→ Stored data
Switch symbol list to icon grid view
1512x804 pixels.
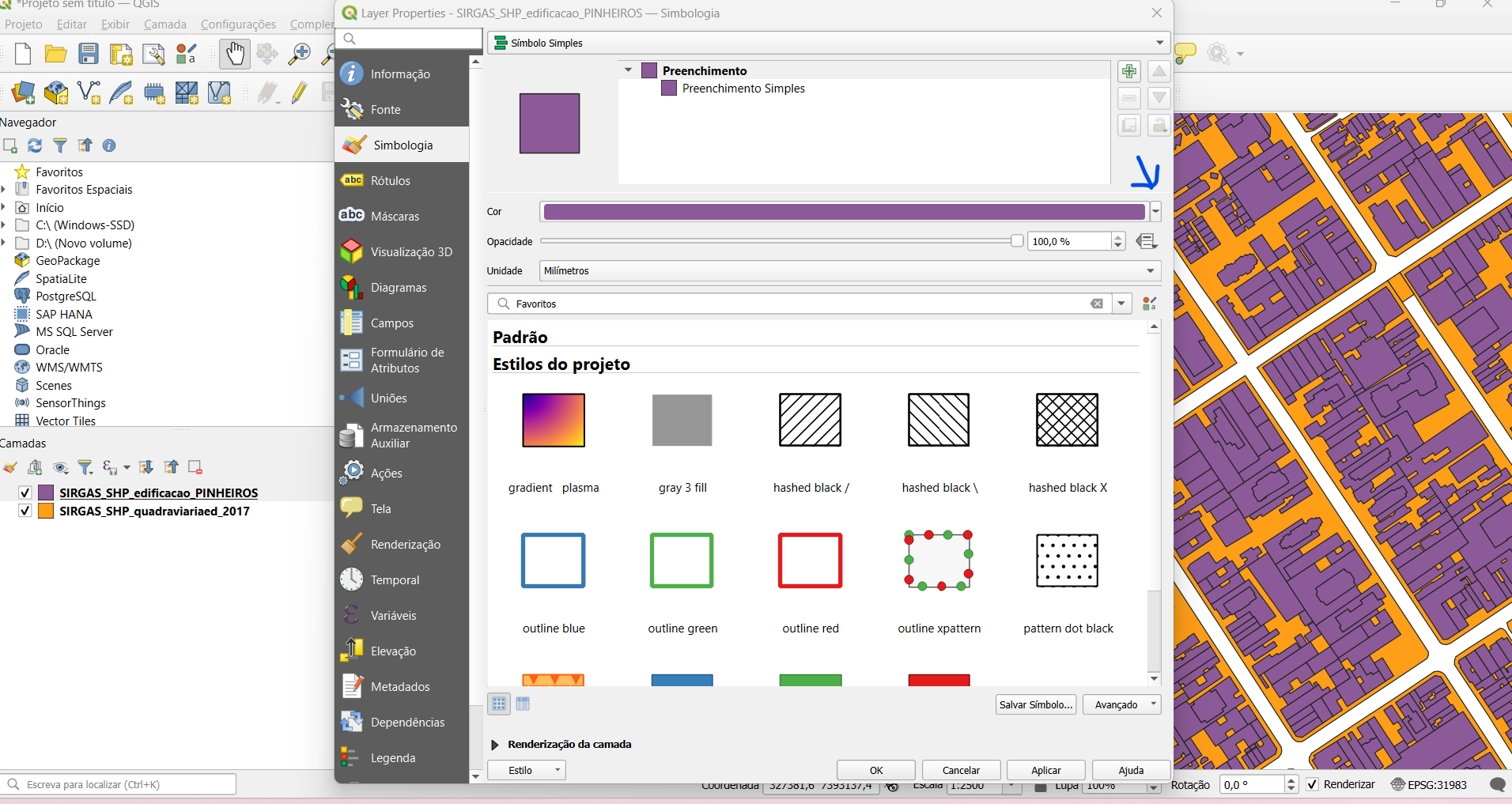click(x=499, y=704)
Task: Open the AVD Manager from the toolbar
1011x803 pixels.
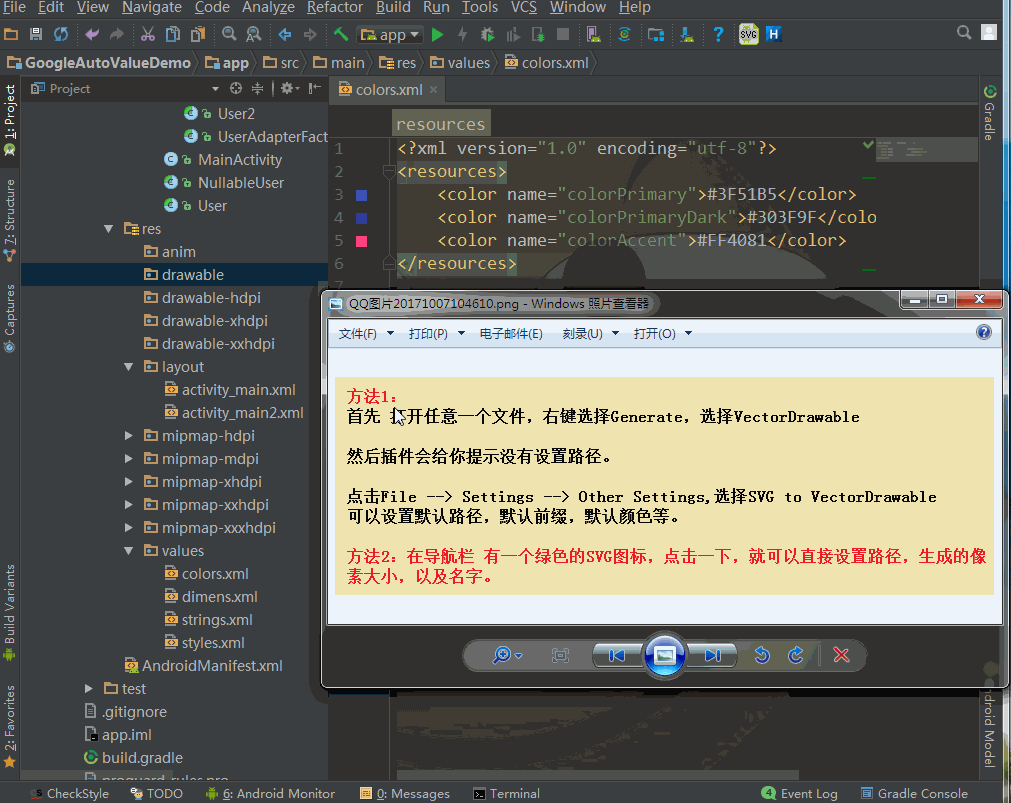Action: point(596,33)

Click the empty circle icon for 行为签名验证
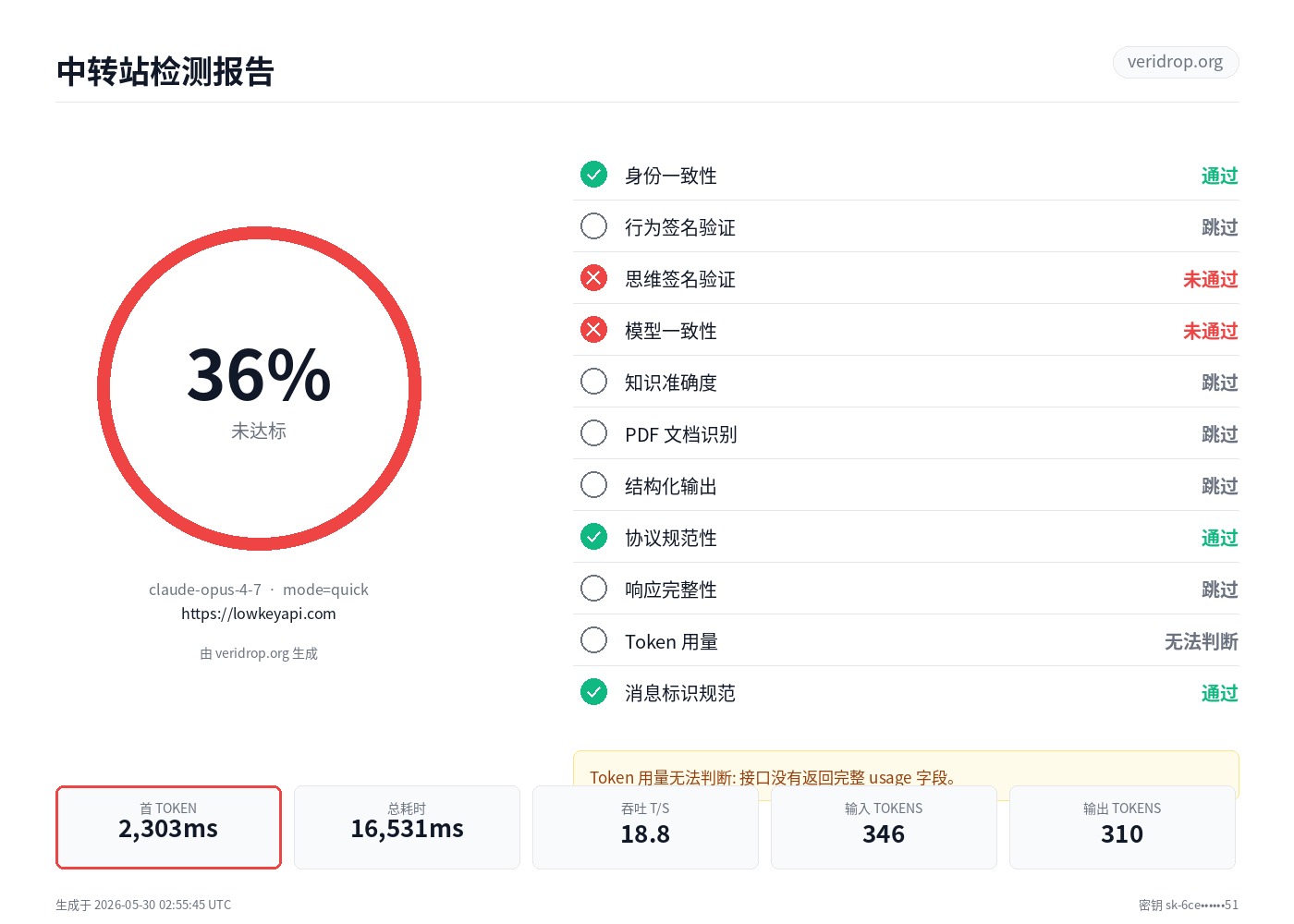pyautogui.click(x=593, y=226)
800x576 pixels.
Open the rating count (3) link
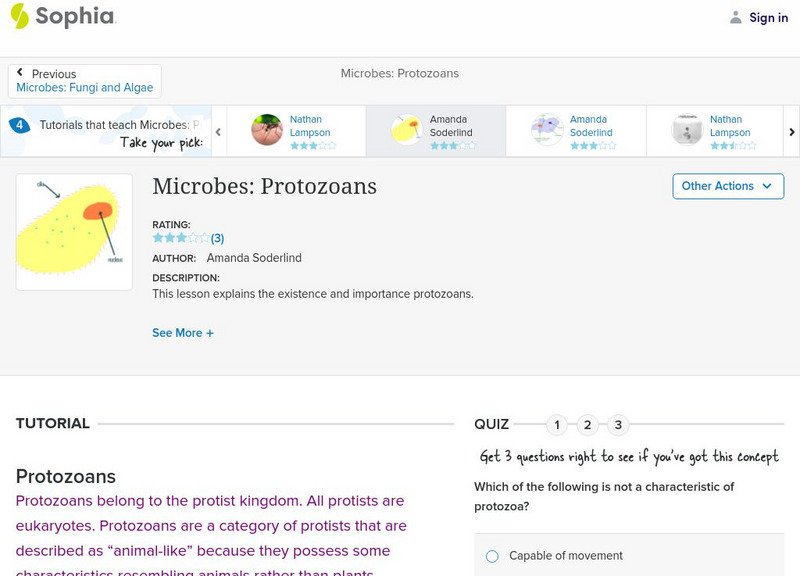(x=217, y=238)
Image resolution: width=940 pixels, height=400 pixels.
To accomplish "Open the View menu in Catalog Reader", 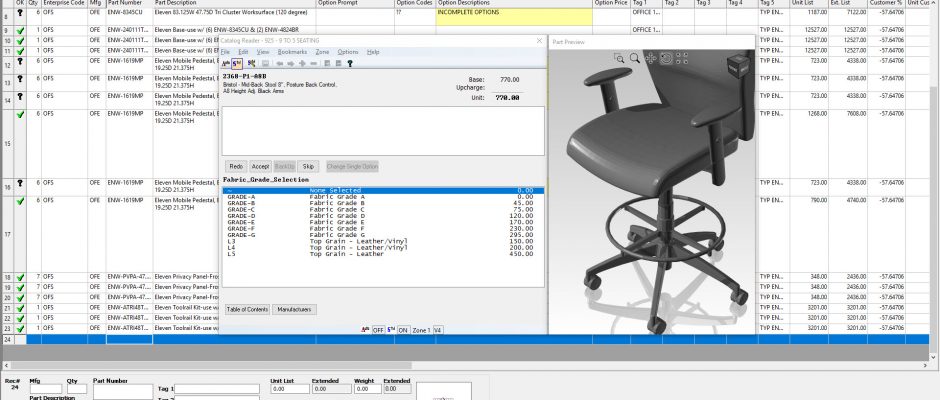I will click(261, 51).
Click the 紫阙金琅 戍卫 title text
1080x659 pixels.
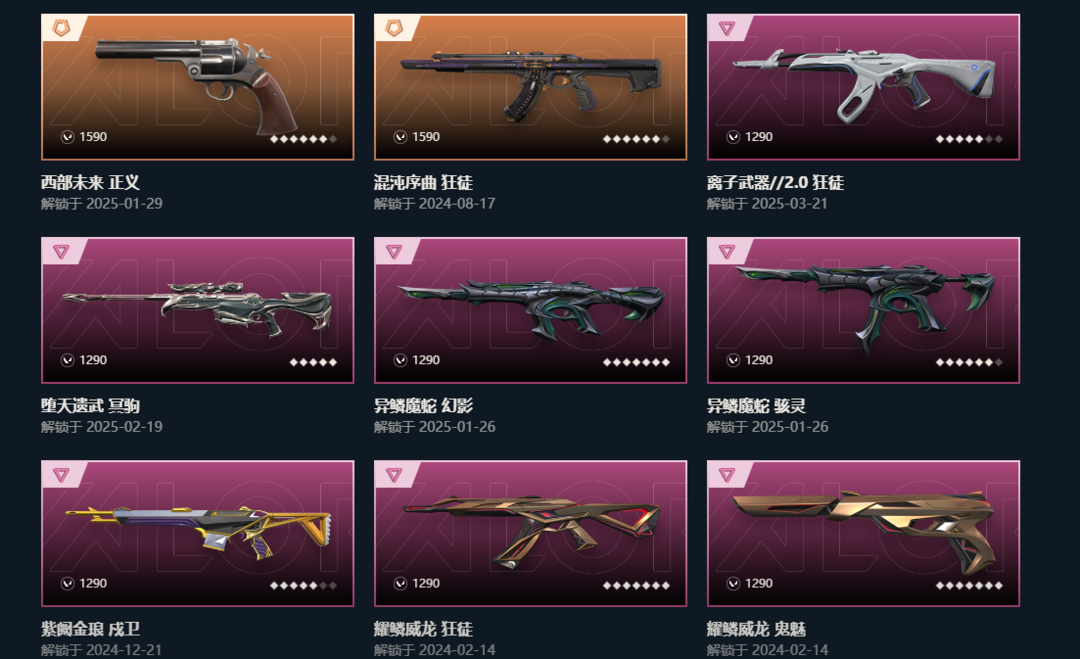90,629
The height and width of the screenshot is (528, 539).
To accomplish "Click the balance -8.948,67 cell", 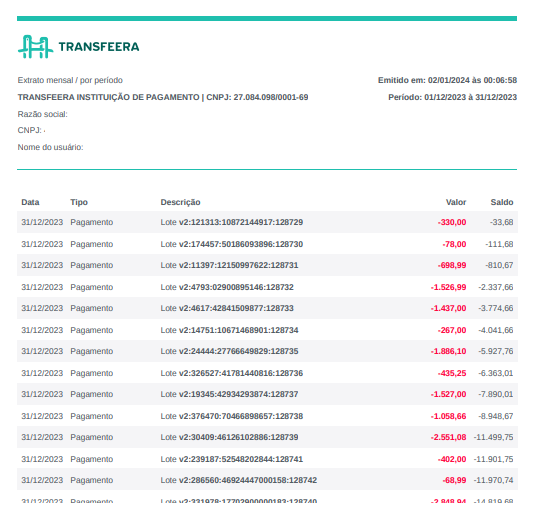I will [x=496, y=416].
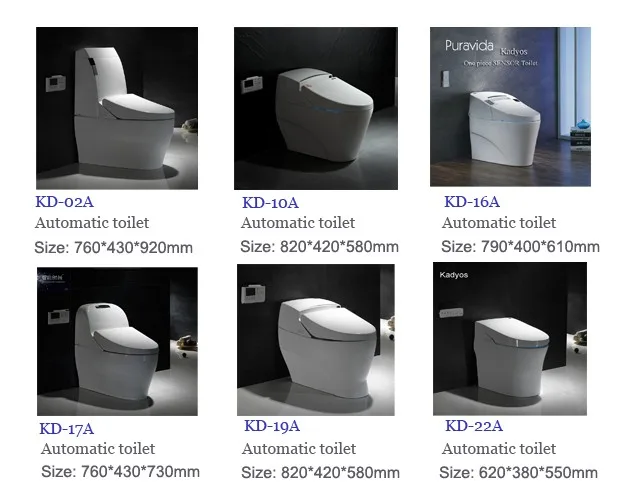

→ WORK INSTRUCTION
Each line above that contains the word "width" must be copied.

→ ANSWER BOX
Image resolution: width=940 pixels, height=400 pixels.
The height and width of the screenshot is (528, 539).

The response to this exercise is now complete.